2014 is off to a solid start with an upturn in consumer confidence. That is according to the monthly Consumer Confidence Survey, based on a probability-design random sample, is conducted for the Conference Board by Nielsen.  

After two months of decline in the wake of the partial government shutdown, the Conference Board has found that consumer confidence has bounced back to its highest level since September.

December's index came in at 78.1, up from an upwardly revised figure of 72.0 in November and 72.4 in October.

“Consumer confidence rebounded in December and is now close to pre-government shutdown levels (September 2013, 80.2),” said Lynn Franco, director of economic indicators. “Sentiment regarding current conditions increased to a 5 ½ year high (April 2008, 81.9), with consumers attributing the improvement to more favorable economic and labor market conditions.”

“Looking ahead, consumers expressed a greater degree of confidence in future economic and job prospects, but were moderately more pessimistic about their earning prospects,” says Franco.  “Despite the many challenges throughout 2013, consumers are in better spirits today than when the year began.”

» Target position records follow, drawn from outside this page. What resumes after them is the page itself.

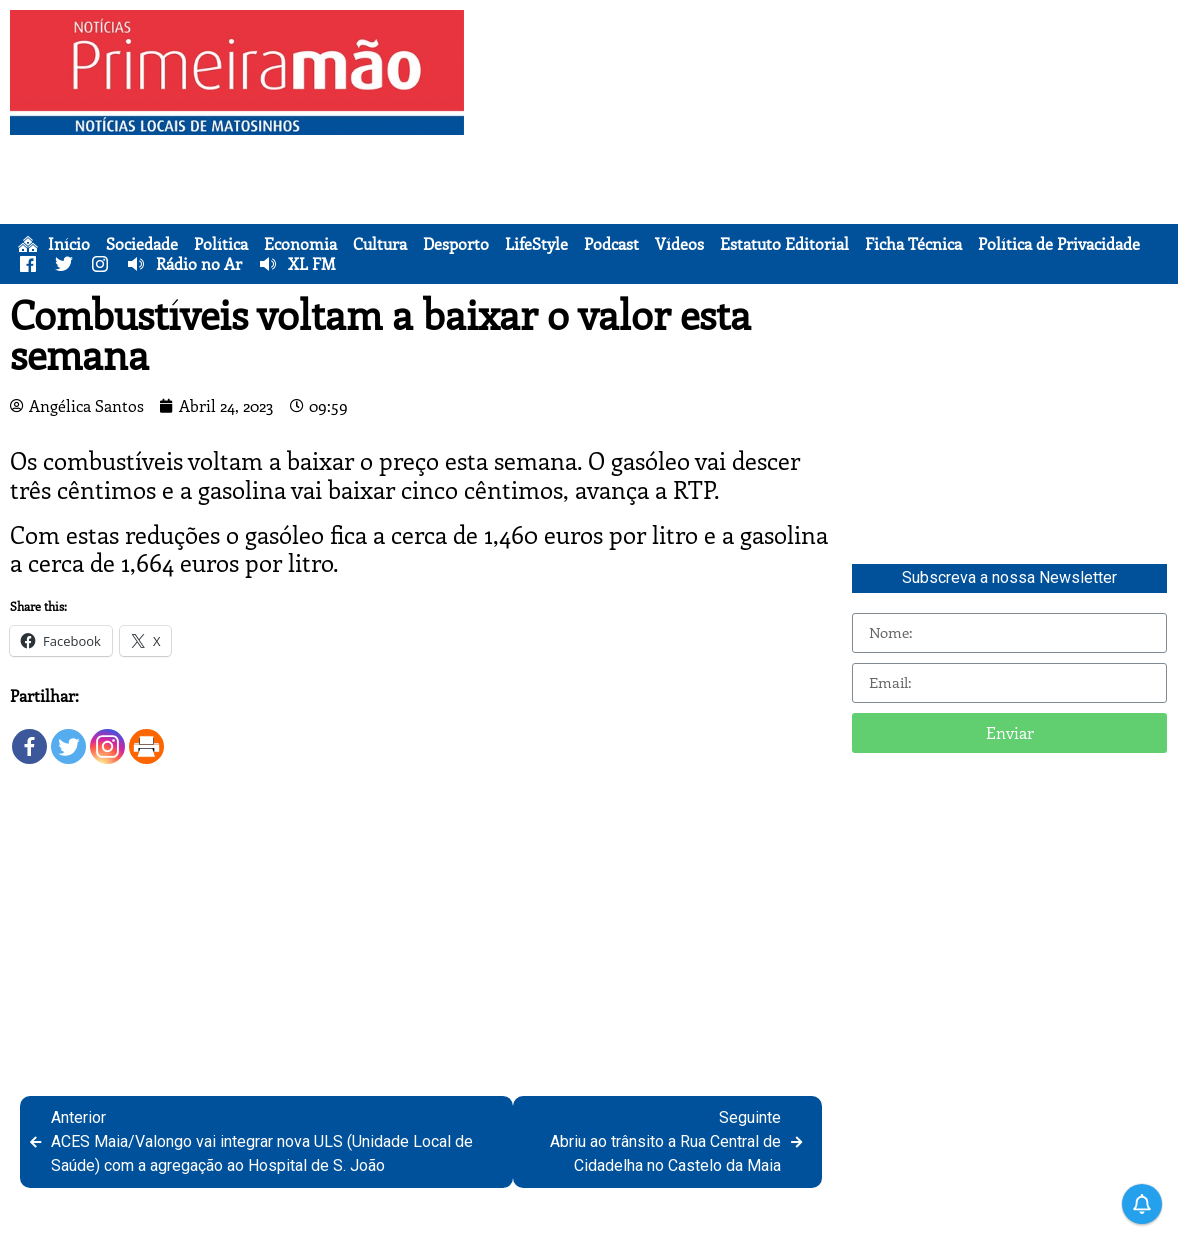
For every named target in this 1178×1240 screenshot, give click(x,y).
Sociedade (142, 244)
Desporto (456, 244)
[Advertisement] (826, 150)
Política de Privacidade (1059, 244)
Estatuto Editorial (784, 244)
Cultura (380, 244)
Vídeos (679, 244)
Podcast (611, 244)
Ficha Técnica (913, 244)
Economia (300, 244)
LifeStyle (536, 244)
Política (221, 244)
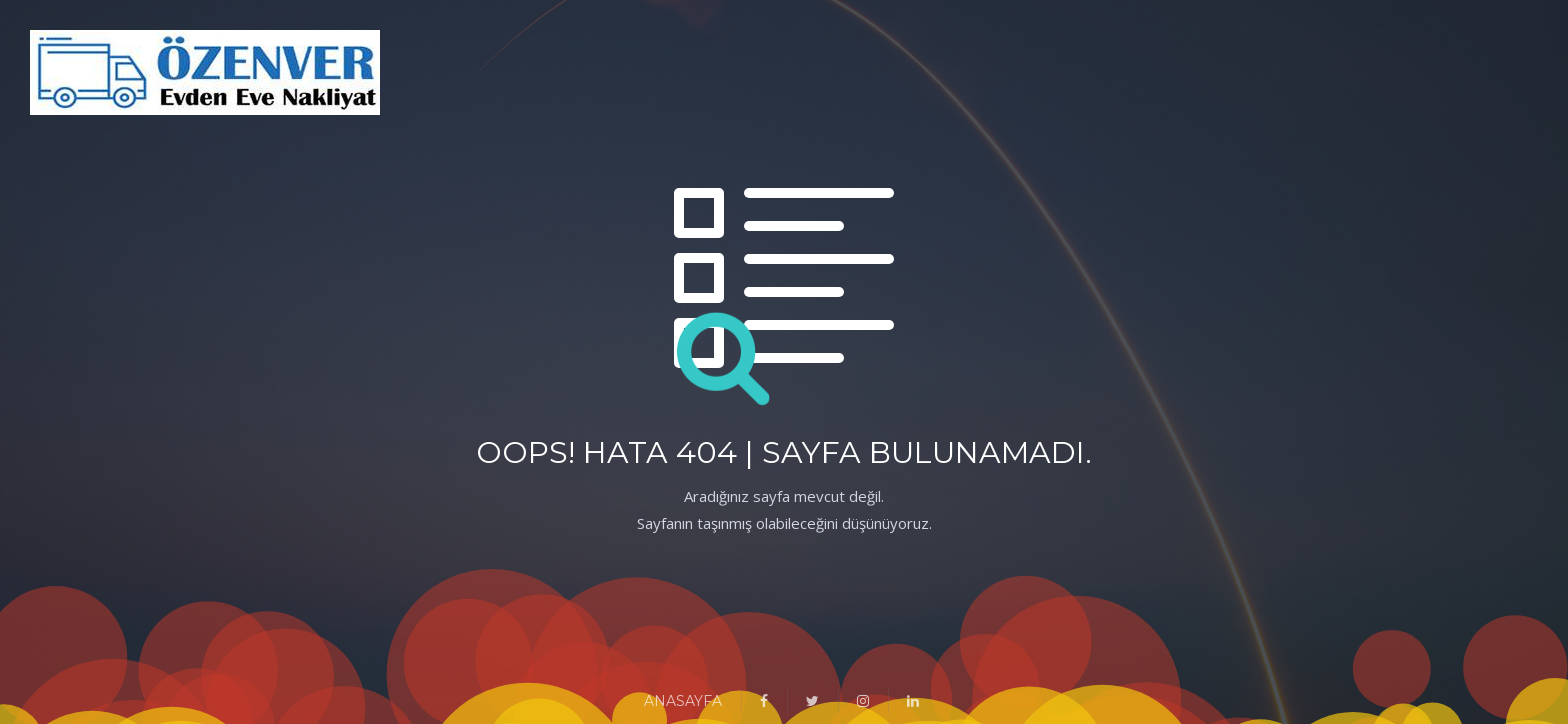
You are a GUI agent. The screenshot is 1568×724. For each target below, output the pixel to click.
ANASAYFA (683, 701)
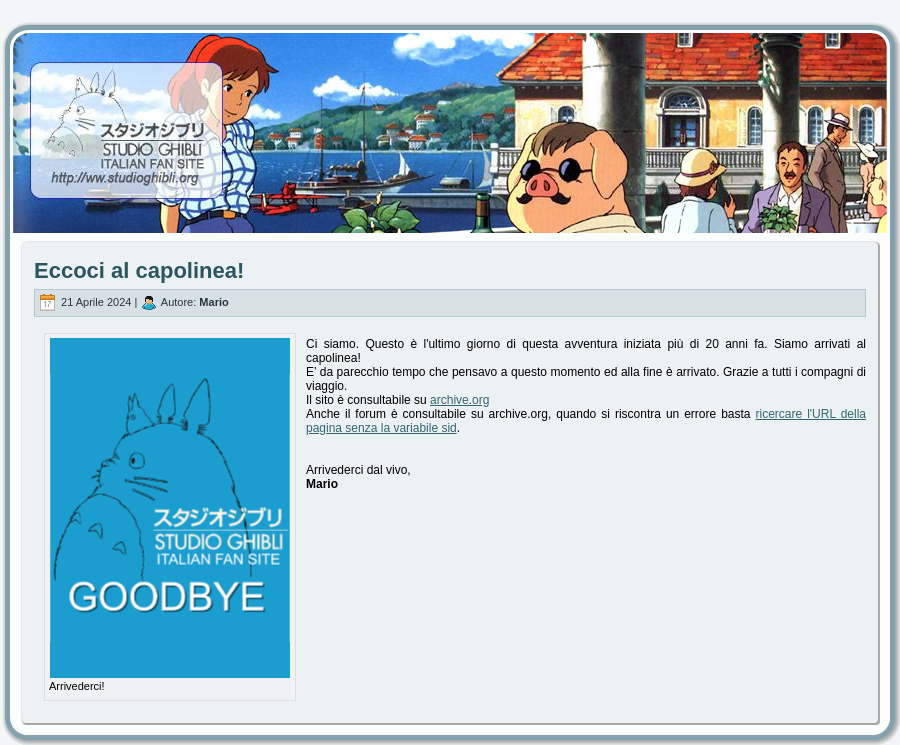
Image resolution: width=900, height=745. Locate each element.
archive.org (459, 400)
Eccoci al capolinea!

The Present Situation Index increased to 76.2 from 73.5. This was predicated on a decrease in those claiming business conditions are “good,” but an even larger decrease in those claiming they were “bad.”

Consumers were also more optimistic about the availability of jobs.  Those saying jobs are “plentiful” ticked up to 12.2 percent from 12.0 percent, while those saying jobs are “hard to get” decreased to 32.5 percent from 34.1 percent.
The Expectations Index was up at 79.4, compared to 71.1 last month. More consumers expect business conditions to improve over the next six months, and the number of those expecting them to worsen was down by nearly 2 percentage points.

The greatest gain was in the labor market outlook, with those anticipating more jobs in the months ahead increasing from 13.1% to 17.1%. The people anticipating fewer jobs decreased to 19% from 21.4%.
However, the proportion of consumers expecting their incomes to increase declined to 13.9 percent from 15.3 percent, while those expecting a decrease in their incomes declined to 14.0 percent from 15.5 percent.